Eisen's Mailbag: Most important combine drill

Posted Feb 24, 2016

Today’s edition of The Mailbag on

Is there one NFL Scouting Combine drill that stands out more than any other when it comes to evaluating talent?

The 40-yard dash for skill players and the bench press for linemen. Forty-yard times are the combine’s most-discussed measurement for running backs, defensive backs, and particularly wide receivers. The difference between a 4.40 and a 4.50 can make a 20 or 30-slot difference in where a wideout is selected. NFL teams crave speed. A prospect who has blazing speed is going to be attractive to any team. One who post a disappointing time in the 40 is going to be saddled with a red flag heading into the draft. Linemen are scrutinized on how many times they can bench press 225 pounds. An impressive feat of strength will enhance a prospect’s prospects. But an unexpected display of weakness can drop him on many teams’ draft boards.


What types of questions are typically asked during the Scouting Combine interview? Who conducts the interviews?
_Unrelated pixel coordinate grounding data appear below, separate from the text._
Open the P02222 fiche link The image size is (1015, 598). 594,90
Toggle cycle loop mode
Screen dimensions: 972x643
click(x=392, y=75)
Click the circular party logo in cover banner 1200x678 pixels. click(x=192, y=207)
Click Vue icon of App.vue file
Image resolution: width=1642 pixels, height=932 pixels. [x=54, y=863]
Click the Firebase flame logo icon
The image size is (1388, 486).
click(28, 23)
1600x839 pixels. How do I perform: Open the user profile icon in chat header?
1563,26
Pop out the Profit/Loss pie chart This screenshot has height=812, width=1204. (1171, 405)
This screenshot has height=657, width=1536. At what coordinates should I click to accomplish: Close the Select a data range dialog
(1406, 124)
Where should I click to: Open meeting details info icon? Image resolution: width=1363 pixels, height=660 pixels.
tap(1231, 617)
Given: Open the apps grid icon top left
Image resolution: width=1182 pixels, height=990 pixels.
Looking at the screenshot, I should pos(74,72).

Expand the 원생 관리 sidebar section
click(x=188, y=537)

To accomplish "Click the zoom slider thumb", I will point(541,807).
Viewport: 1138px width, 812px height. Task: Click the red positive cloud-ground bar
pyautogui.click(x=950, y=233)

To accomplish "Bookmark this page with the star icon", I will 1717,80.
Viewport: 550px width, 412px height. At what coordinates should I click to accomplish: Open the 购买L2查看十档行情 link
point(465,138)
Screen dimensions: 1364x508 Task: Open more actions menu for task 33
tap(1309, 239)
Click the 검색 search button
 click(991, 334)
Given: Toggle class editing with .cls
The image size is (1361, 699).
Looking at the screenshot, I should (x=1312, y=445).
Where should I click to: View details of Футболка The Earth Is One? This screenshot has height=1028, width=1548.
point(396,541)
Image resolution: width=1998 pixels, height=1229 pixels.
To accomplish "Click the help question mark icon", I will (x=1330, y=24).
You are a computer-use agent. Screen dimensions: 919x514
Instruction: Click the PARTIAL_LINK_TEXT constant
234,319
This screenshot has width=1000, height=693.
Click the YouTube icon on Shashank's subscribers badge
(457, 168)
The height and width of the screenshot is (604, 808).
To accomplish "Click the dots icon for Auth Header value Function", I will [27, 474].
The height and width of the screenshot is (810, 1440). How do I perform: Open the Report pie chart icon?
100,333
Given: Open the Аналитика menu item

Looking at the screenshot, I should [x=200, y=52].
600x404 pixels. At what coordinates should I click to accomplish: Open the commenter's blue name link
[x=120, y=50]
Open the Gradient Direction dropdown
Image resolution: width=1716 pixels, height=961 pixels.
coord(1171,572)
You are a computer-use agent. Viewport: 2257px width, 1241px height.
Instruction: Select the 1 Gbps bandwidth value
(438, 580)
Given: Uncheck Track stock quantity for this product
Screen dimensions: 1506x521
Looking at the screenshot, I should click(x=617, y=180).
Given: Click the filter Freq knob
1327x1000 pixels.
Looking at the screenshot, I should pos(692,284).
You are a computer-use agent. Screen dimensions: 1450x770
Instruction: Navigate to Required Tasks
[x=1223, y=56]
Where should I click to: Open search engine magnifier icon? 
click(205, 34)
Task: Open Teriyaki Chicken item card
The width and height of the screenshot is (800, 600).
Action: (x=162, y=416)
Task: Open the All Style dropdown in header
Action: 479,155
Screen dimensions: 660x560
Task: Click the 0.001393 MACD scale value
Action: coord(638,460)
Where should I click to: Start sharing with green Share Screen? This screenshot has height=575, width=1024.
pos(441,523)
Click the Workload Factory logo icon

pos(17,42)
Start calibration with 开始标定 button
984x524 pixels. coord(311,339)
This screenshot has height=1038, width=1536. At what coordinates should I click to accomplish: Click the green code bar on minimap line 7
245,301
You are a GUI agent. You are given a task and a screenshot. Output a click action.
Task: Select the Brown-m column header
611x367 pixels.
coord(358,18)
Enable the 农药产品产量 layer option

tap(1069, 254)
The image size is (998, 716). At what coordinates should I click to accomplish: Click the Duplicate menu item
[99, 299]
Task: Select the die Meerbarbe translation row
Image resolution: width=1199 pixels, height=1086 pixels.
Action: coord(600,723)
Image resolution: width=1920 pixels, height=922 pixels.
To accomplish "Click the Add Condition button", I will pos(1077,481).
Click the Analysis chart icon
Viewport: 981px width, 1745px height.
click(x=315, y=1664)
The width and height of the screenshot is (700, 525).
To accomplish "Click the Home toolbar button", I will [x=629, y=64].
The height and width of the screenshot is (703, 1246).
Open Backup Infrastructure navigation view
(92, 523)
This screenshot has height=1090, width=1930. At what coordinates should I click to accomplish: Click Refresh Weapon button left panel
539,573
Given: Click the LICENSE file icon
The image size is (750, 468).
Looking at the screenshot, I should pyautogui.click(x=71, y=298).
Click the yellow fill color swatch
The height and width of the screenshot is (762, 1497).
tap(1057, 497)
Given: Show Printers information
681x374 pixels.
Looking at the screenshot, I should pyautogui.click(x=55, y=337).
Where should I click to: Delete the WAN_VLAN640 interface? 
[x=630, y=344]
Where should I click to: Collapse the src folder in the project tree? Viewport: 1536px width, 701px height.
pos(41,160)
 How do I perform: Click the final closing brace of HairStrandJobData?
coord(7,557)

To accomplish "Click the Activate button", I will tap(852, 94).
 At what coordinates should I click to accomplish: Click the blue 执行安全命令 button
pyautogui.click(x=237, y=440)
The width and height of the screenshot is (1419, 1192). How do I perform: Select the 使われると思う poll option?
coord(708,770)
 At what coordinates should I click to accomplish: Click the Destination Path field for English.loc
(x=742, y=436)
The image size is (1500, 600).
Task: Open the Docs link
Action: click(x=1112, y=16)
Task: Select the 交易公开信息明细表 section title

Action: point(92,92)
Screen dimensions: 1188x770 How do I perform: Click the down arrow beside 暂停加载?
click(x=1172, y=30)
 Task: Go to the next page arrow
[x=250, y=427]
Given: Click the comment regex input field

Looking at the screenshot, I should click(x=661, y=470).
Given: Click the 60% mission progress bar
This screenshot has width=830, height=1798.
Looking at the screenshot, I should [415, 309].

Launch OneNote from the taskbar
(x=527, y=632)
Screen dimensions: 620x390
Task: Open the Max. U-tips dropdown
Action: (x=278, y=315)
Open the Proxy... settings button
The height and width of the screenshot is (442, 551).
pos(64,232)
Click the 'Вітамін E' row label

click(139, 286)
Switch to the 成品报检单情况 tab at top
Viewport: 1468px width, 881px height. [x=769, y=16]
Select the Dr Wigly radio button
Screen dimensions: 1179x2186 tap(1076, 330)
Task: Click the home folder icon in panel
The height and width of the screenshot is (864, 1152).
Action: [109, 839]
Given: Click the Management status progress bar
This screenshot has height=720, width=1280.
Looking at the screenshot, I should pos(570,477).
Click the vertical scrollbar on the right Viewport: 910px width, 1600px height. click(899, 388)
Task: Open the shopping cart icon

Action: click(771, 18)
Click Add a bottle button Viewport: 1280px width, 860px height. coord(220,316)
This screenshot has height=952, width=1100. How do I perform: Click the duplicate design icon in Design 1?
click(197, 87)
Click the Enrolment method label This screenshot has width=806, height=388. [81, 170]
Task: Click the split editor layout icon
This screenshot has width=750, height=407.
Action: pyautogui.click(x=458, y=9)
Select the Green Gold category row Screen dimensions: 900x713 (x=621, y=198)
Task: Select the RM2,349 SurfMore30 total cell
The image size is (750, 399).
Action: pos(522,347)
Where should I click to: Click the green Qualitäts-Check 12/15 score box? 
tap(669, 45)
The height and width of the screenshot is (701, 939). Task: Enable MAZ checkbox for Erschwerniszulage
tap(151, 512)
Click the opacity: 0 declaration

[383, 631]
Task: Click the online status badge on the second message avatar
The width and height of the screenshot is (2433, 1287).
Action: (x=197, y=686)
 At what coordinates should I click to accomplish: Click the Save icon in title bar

The interviews are generally conducted by several members of a team, including the general manager, head coach, personnel or scouting director, coordinator, and position coach. Any or all of them can attend. The questions cover a wide area of territory – preparation, attitude, confidence, leadership, injuries, on-the-field responsibilities, off-the-field issues, game situations, NFL players he admires, academics, family, his goals and hopes. Then there are the position-specific questions. A quarterback might be given a crash course in a team's offense and the get asked to repeat what he was just taught. A wide receiver might be queried about why he had a few too many drops, a linebacker or defensive back about tackling issues. The objective is to learn as much about each player in the allotted time.